Everything I Know Is Wrong
So at this point in the project, I was pretty satisfied with my success. I now had a camera that could print out pretty decent pictures in under 30 seconds, and for my first ever time using ARM, I was moderately impressed.
I was taking some more test images with some friends while walking through Pike Place Market when thy started asking me some questions about how the printer worked and if there was anything I could do to reduce the very apparent vertical black bars that showed up on the images. Up to this point, I was pretty certain that they were just an artifact of the low-quality thermal printer, but their questions got me thinking, so I ran a few tests when I got home.
Improving the printer
The printer accepts data at 19200 baud, so I've been pumping data to it at that rate. Without giving it any thought really, I had assumed that the printer just printed what it got as it got it and could keep up with that data rate. I mean, it makes sense right? The images took about 20 seconds to print. They were 640 pixels long, and at 480 bits per row (380 pixels plus start and stop bits), you'd expect it to print in about 16 seconds or so.
I did remember thinking that my new images didn't look quite as good as the first image I printed out with the Arduino code:
Looking back through the Arduino library, I found this:
// Because there's no flow control between the printer and Arduino, // special care must be taken to avoid overrunning the printer's buffer. // Serial output is throttled based on serial speed as well as an estimate // of the device's print and feed rates (relatively slow, being bound to // moving parts and physical reality). After an operation is issued to // the printer (e.g. bitmap print), a timeout is set before which any // other printer operations will be suspended. This is generally more // efficient than using delay() in that it allows the parent code to // continue with other duties (e.g. receiving or decoding an image) // while the printer physically completes the task.
I quickly modified my code to add a short delay between each byte transmitted, and the results were obvious.
Not only does the image on the right not have any vertical bars, but the entire thing is generally lighter. I guess while it's rushing to keep up with the incoming data, the printer tends to overheat a bit and muddy up some of the darker parts of the images.
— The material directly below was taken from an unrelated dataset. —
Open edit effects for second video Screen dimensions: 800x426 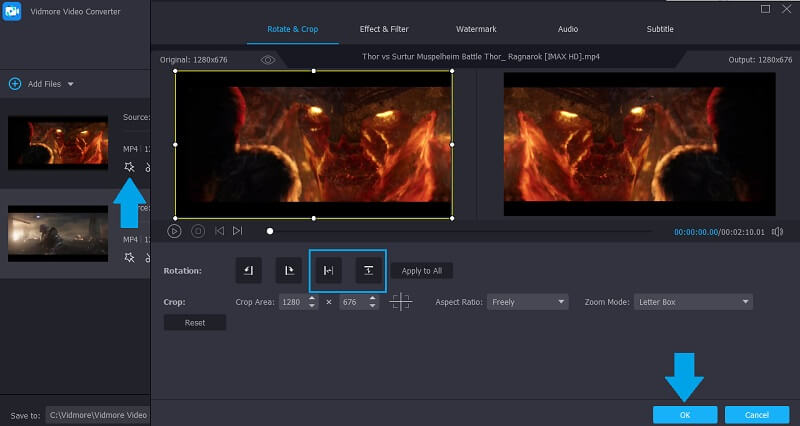129,257
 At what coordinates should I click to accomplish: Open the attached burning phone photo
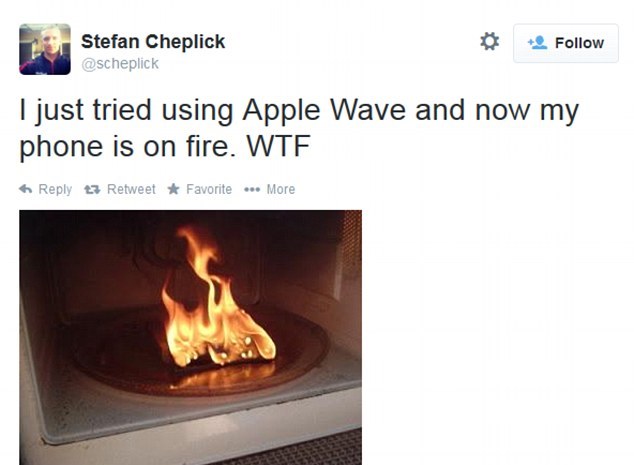click(x=190, y=337)
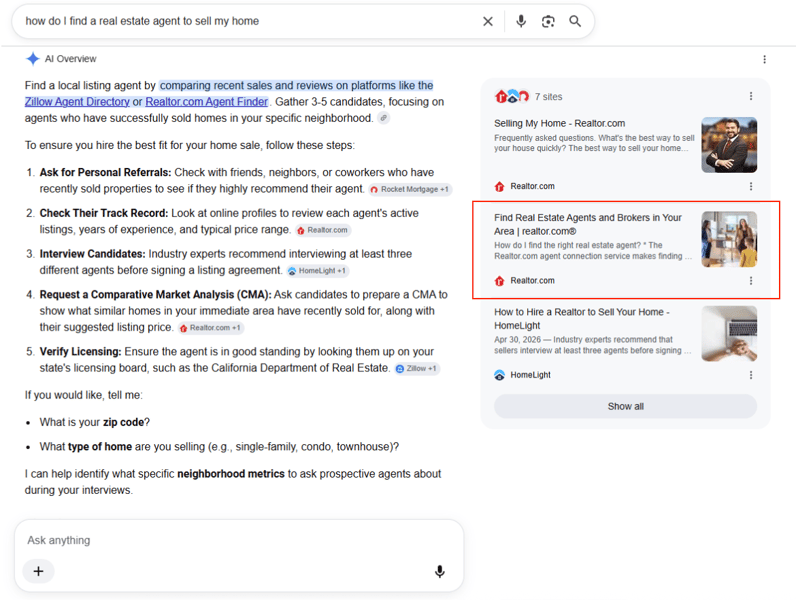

Now with that solved, my gamma correction is actually reducing image quality by reducing the contrast of the image.
It's a really good thing I spent so much time figuring out how to do that.
The printer even sounds better now printing with a gentle buzz instead of a stuttering that I heard before. With my images looking about 200% better, I wanted to see if I could gather up another 20-30%.
If you look carefully at the right image above, you'll notice that there's a line about 1/5 of the way from the left side where the image seems to change brightness. I realized that while reducing the bandwidth going to the printer improves image quality, maintaining that quality across the entire image requires transmitting at a very fixed rate. Small changes in rate cause slight but very noticeable changes in image brightness.
Up to this point, I was using a software timer (just a delay loop really) which was really inconsistent between the three segments that I had split the image into. To get more consistent results, I would have to utilize a hardware timer.
I was already using one timer to keep the indicator LED blinking at a steady rate while the camera is doing more important things, so it was a matter of configuring another one. My initial settings should have sent data with about a 780s delay between bytes, which I determined by experiment to be a good trade off between quality and speed.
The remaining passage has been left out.